No matter how long you've been in a relationship, you still need to date each other. Hence the reason many long-term couples have
a designated date night — because they realize how important it is to their relationship. You may think that after a couple years, a few years, or even a decade, the courting and seduction process is over, but it shouldn't be. In fact, to keep things happy and healthy, you need to make more effort in long-term relationships, in regards to dating, than in short-term relationships. Something to definitely keep in mind.
"The one thing that’s routinely lost in long-term relationships is ‘surprise',"
bestselling author and relationship expert, Susan Winter, tells Bustle. "We know exactly what our partner will say and do in most every case. We can predict our partner’s response and attitude given any routine situation. But who would they be (and who would we be) in the midst of an adventure? What could this new stimulus add to the palate of our relationship?"
In other words, long-term couples, consider trying adventure dates.
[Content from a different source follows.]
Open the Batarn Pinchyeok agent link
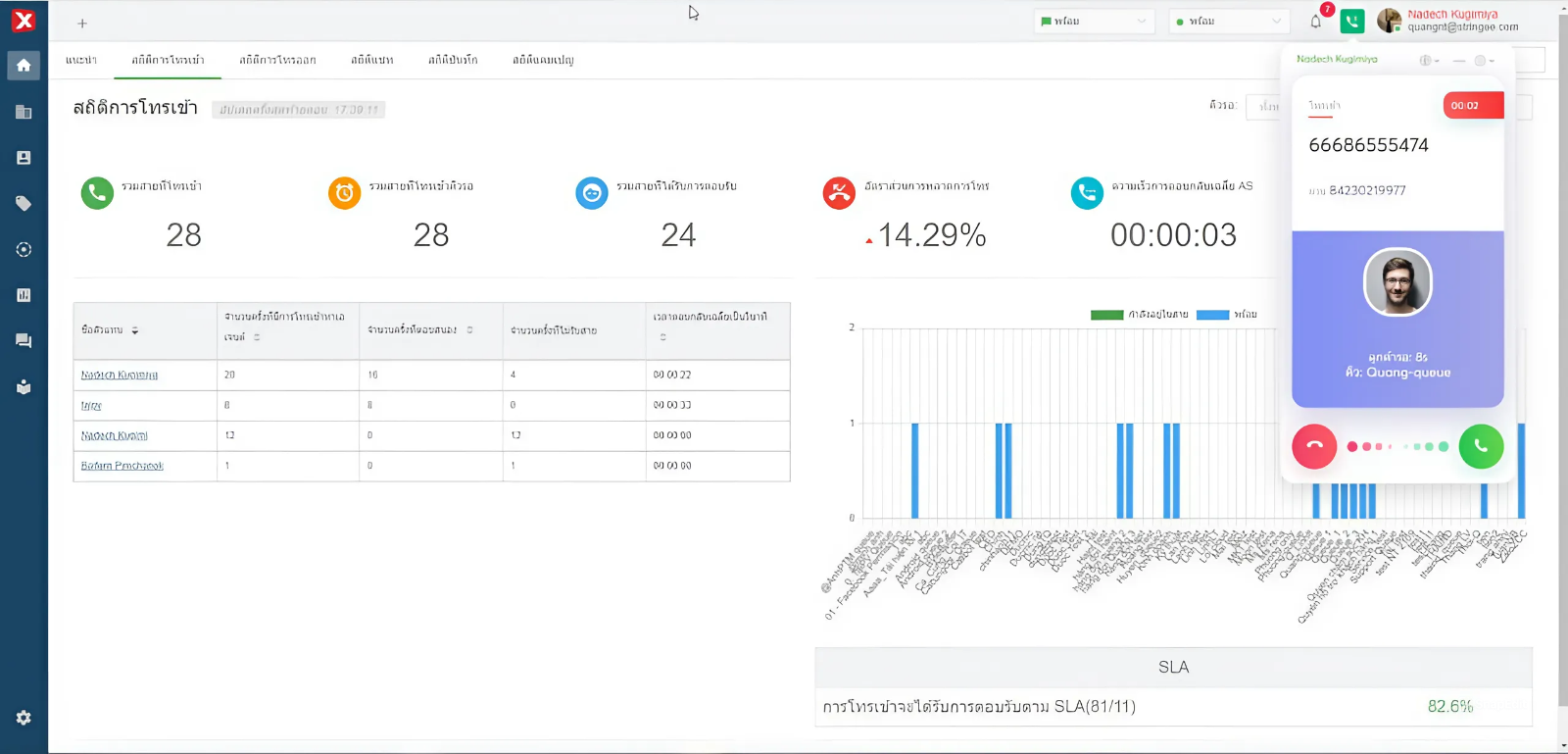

From skydiving to white water rafting to getting lost together, here are some activities for long-term couples, so you'll never be bored again.
Cross Something Off Those Bucket Lists
Both Winter and Dr. LeslieBethWish, psychotherapist, founder of
lovevictory.com, and author of suggest turning to Smart Relationships, those bucket lists — or making one, if you don't have one already — and crossing something off of it.
"If you're a couple, it's easy to get trapped in the 'same-old-same-old' activities, but the years of happy long-term couples can especially put them at risk of, well, not taking any more risks," says Dr. Wish. "And being open to taking risks to try new things is one of the key ingredients of keeping that spark alive. Unfortunately, relationship ruts can start early and last a lifetime."
The adventure date is designed to break away from predictability, and expand your interests as a couple," says Winter. And, to be honest, nothing throws predictability out the window quite like skydiving. "Thrilling," is actually the word she used to described such a date.
Personally, I call it OMG, I just peed myself. Also, if you're not ready to totally throw yourself out of a plane, Winter also suggests bungee jumping to give you and your partner a very similar "thrill."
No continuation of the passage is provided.